Why is the super class method called?

Question

class One { 
  public void doThing(One o) {System.out.println("One");}
}

class Two extends One{
  public void doThing(Two t) {System.out.println("Two");}
}

public class Ugly {
  public static void main(String[] args) {
    Two t = new Two();
    One o = t;
    o.doThing(new Two());
  }
}

Result : One

class One { 
  public void doThing(One o) {System.out.println("One");}
}

class Two extends One{
  public void doThing(Two t) {System.out.println("Two");}
}

public class Ugly {
  public static void main(String[] args) {
    Two t = new Two();
    One o = t;
    t.doThing(new Two());
  }
}

Result : Two

I know that at runtime, even though the object reference is of the super class type, the actual object type will be known and the actual object's method will be called. But if that is the case, then on runtime the doThing(Two t) method should be called but instead the super class method doThing(One o) is called. I would be glad if somebody explained it

In the second piece of code it prints "Two".

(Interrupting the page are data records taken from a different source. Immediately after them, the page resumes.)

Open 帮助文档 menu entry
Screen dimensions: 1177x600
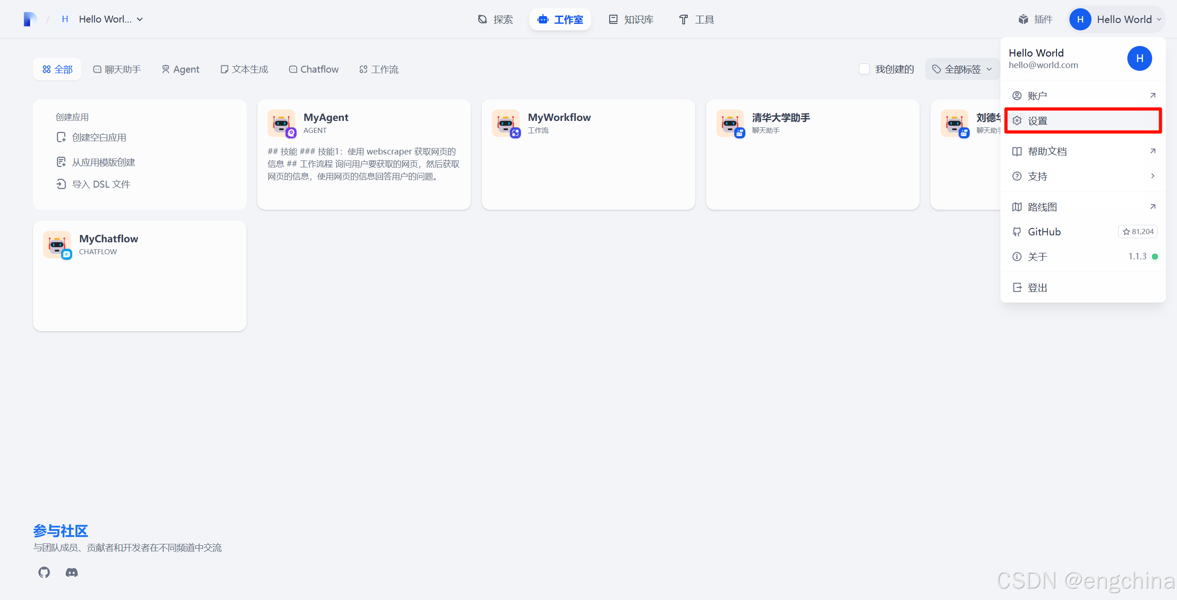1047,151

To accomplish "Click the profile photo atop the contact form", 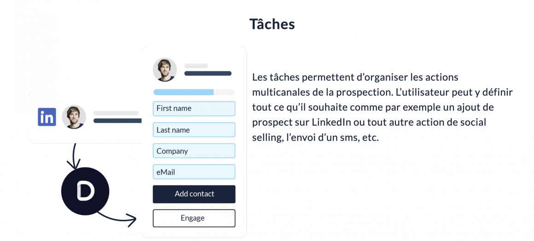I will pyautogui.click(x=164, y=69).

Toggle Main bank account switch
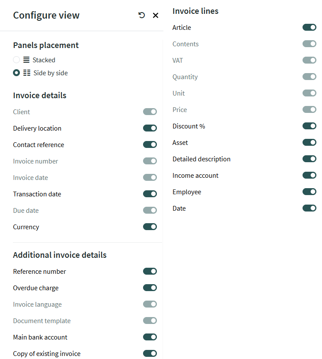pos(150,337)
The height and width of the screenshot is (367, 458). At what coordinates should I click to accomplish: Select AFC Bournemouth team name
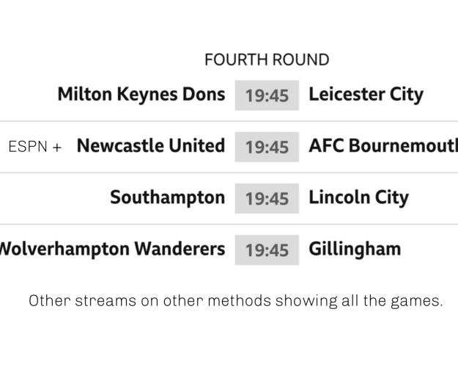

Question : when calling from the super class reference it is calling the doThing(One o) when calling from the sub class reference it is calling the doThing(Two o)

NOTE: I know that i am over loading and not over riding. i have edited my question for better clarity.

Answer 1

The method doThing() have different method signature in One and Two.

One.doThing(One one)
Two.doThing(Two two)

Since, the signature isn't matched, Two.doThing(Two) doesn't Override One.doThing(One) and since o is of type One, One.doThing() is called.

Also to be noted that One.doThing(One) can take instance of Two as an argument for One.doThing(One) as Two extends One.

Basically, "@nachokk - You are Overloading, not Overriding"

In first scenario, when you did

Two t = new Two();
One o = t;
o.doThing(new Two());

So, o is an instance of One and Two.doThing(Two) isn't available to o thus calls One.doThing(One)

In second scenario,

Two t = new Two();
One o = t;
t.doThing(new Two());

t is an instance of Two and thus Two.doThing(Two) is called.

Answer 2

The excelent book SCJP for Java 6 states:

If a method is overridden but you use a polymorphic (supertype) reference to refer to the subtype object with the overriding method, the compiler assumes you’re calling the supertype version of the method.

So basically with using supertype for reference you're telling compiler to use supertype method.